PROBLEM: What is needed is an exact transcription of every record.

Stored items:
※

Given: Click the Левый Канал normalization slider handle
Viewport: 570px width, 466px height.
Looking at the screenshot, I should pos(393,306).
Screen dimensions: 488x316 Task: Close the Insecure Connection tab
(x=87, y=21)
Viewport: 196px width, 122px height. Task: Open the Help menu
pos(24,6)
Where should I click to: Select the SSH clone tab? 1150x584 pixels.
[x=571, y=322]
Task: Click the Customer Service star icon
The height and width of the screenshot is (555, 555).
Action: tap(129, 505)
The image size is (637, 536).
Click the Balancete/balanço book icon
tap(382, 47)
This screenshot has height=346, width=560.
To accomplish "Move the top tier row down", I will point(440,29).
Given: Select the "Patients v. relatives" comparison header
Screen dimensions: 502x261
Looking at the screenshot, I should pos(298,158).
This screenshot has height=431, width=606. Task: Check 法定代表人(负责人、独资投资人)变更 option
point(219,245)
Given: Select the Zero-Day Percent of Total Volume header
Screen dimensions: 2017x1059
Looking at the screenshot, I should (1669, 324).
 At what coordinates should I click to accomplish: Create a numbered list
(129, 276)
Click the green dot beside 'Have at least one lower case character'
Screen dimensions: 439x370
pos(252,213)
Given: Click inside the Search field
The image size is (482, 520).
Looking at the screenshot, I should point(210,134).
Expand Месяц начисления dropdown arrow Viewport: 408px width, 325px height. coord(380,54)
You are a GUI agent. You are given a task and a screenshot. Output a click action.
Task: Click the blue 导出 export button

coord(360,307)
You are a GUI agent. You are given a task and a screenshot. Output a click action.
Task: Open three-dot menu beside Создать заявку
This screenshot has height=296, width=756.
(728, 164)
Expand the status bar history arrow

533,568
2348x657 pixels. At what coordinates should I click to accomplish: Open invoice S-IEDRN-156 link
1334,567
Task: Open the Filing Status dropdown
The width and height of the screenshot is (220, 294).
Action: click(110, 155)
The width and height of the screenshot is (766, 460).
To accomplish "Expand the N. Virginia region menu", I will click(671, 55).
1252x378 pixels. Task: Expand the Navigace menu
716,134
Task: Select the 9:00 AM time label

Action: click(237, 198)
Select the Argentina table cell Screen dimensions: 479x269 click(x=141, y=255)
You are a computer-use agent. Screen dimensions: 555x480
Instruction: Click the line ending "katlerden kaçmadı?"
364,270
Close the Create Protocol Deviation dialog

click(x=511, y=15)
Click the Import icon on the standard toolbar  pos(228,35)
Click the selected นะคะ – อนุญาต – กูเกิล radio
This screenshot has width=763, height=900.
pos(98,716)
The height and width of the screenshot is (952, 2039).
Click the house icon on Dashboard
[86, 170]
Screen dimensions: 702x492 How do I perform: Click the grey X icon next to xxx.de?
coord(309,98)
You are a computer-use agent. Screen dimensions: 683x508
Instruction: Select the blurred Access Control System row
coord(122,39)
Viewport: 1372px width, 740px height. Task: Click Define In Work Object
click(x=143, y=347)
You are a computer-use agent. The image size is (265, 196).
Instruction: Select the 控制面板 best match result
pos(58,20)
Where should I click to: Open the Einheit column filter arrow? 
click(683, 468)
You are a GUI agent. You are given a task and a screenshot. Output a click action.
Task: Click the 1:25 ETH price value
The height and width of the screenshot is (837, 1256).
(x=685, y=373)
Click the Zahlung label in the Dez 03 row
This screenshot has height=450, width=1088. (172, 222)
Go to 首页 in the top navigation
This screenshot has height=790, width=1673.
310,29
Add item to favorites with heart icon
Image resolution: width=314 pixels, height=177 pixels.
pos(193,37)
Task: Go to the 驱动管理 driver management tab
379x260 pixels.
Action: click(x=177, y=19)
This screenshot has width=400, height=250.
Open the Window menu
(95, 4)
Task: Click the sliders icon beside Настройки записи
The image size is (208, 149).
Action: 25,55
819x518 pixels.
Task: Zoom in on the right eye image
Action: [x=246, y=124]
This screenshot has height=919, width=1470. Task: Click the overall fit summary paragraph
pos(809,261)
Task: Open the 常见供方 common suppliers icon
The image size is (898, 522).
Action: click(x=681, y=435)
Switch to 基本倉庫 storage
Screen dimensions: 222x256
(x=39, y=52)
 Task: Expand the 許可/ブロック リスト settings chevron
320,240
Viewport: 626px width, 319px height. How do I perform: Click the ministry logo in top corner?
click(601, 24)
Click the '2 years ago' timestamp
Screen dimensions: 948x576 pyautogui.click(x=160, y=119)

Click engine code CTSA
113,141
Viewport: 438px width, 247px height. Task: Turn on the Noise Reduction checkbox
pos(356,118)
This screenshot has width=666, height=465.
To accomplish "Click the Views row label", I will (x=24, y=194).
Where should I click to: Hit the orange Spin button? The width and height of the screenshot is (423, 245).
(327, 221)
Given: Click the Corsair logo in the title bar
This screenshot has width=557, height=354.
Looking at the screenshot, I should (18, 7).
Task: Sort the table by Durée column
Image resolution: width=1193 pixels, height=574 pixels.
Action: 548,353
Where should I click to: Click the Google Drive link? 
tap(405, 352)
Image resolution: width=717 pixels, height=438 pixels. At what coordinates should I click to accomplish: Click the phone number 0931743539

※

WRITTEN SOLUTION:
Given: Click the Левый Канал normalization slider handle
Viewport: 570px width, 466px height.
Looking at the screenshot, I should pos(393,306).
Screen dimensions: 488x316 Task: Close the Insecure Connection tab
(x=87, y=21)
Viewport: 196px width, 122px height. Task: Open the Help menu
pos(24,6)
Where should I click to: Select the SSH clone tab? 1150x584 pixels.
[x=571, y=322]
Task: Click the Customer Service star icon
The height and width of the screenshot is (555, 555).
Action: tap(129, 505)
The image size is (637, 536).
Click the Balancete/balanço book icon
tap(382, 47)
This screenshot has height=346, width=560.
To accomplish "Move the top tier row down", I will point(440,29).
Given: Select the "Patients v. relatives" comparison header
Screen dimensions: 502x261
Looking at the screenshot, I should pos(298,158).
This screenshot has height=431, width=606. Task: Check 法定代表人(负责人、独资投资人)变更 option
point(219,245)
Given: Select the Zero-Day Percent of Total Volume header
Screen dimensions: 2017x1059
Looking at the screenshot, I should (1669, 324).
 At what coordinates should I click to accomplish: Create a numbered list
(129, 276)
Click the green dot beside 'Have at least one lower case character'
Screen dimensions: 439x370
pos(252,213)
Given: Click inside the Search field
The image size is (482, 520).
Looking at the screenshot, I should point(210,134).
Expand Месяц начисления dropdown arrow Viewport: 408px width, 325px height. coord(380,54)
You are a GUI agent. You are given a task and a screenshot. Output a click action.
Task: Click the blue 导出 export button

coord(360,307)
You are a GUI agent. You are given a task and a screenshot. Output a click action.
Task: Open three-dot menu beside Создать заявку
This screenshot has height=296, width=756.
(728, 164)
Expand the status bar history arrow

533,568
2348x657 pixels. At what coordinates should I click to accomplish: Open invoice S-IEDRN-156 link
1334,567
Task: Open the Filing Status dropdown
The width and height of the screenshot is (220, 294).
Action: click(110, 155)
The width and height of the screenshot is (766, 460).
To accomplish "Expand the N. Virginia region menu", I will click(671, 55).
1252x378 pixels. Task: Expand the Navigace menu
716,134
Task: Select the 9:00 AM time label

Action: click(237, 198)
Select the Argentina table cell Screen dimensions: 479x269 click(x=141, y=255)
You are a computer-use agent. Screen dimensions: 555x480
Instruction: Click the line ending "katlerden kaçmadı?"
364,270
Close the Create Protocol Deviation dialog

click(x=511, y=15)
Click the Import icon on the standard toolbar  pos(228,35)
Click the selected นะคะ – อนุญาต – กูเกิล radio
This screenshot has width=763, height=900.
pos(98,716)
The height and width of the screenshot is (952, 2039).
Click the house icon on Dashboard
[86, 170]
Screen dimensions: 702x492 How do I perform: Click the grey X icon next to xxx.de?
coord(309,98)
You are a computer-use agent. Screen dimensions: 683x508
Instruction: Select the blurred Access Control System row
coord(122,39)
Viewport: 1372px width, 740px height. Task: Click Define In Work Object
click(x=143, y=347)
You are a computer-use agent. The image size is (265, 196).
Instruction: Select the 控制面板 best match result
pos(58,20)
Where should I click to: Open the Einheit column filter arrow? 
click(683, 468)
You are a GUI agent. You are given a task and a screenshot. Output a click action.
Task: Click the 1:25 ETH price value
The height and width of the screenshot is (837, 1256).
(x=685, y=373)
Click the Zahlung label in the Dez 03 row
This screenshot has height=450, width=1088. (172, 222)
Go to 首页 in the top navigation
This screenshot has height=790, width=1673.
310,29
Add item to favorites with heart icon
Image resolution: width=314 pixels, height=177 pixels.
pos(193,37)
Task: Go to the 驱动管理 driver management tab
379x260 pixels.
Action: click(x=177, y=19)
This screenshot has width=400, height=250.
Open the Window menu
(95, 4)
Task: Click the sliders icon beside Настройки записи
The image size is (208, 149).
Action: 25,55
819x518 pixels.
Task: Zoom in on the right eye image
Action: [x=246, y=124]
This screenshot has height=919, width=1470. Task: Click the overall fit summary paragraph
pos(809,261)
Task: Open the 常见供方 common suppliers icon
The image size is (898, 522).
Action: click(x=681, y=435)
Switch to 基本倉庫 storage
Screen dimensions: 222x256
(x=39, y=52)
 Task: Expand the 許可/ブロック リスト settings chevron
320,240
Viewport: 626px width, 319px height. How do I perform: Click the ministry logo in top corner?
click(601, 24)
Click the '2 years ago' timestamp
Screen dimensions: 948x576 pyautogui.click(x=160, y=119)

Click engine code CTSA
113,141
Viewport: 438px width, 247px height. Task: Turn on the Noise Reduction checkbox
pos(356,118)
This screenshot has width=666, height=465.
To accomplish "Click the Views row label", I will (x=24, y=194).
Where should I click to: Hit the orange Spin button? The width and height of the screenshot is (423, 245).
(327, 221)
Given: Click the Corsair logo in the title bar
This screenshot has width=557, height=354.
Looking at the screenshot, I should (18, 7).
Task: Sort the table by Durée column
Image resolution: width=1193 pixels, height=574 pixels.
Action: 548,353
Where should I click to: Click the Google Drive link? 
tap(405, 352)
Image resolution: width=717 pixels, height=438 pixels. At what coordinates should I click to accomplish: Click the phone number 0931743539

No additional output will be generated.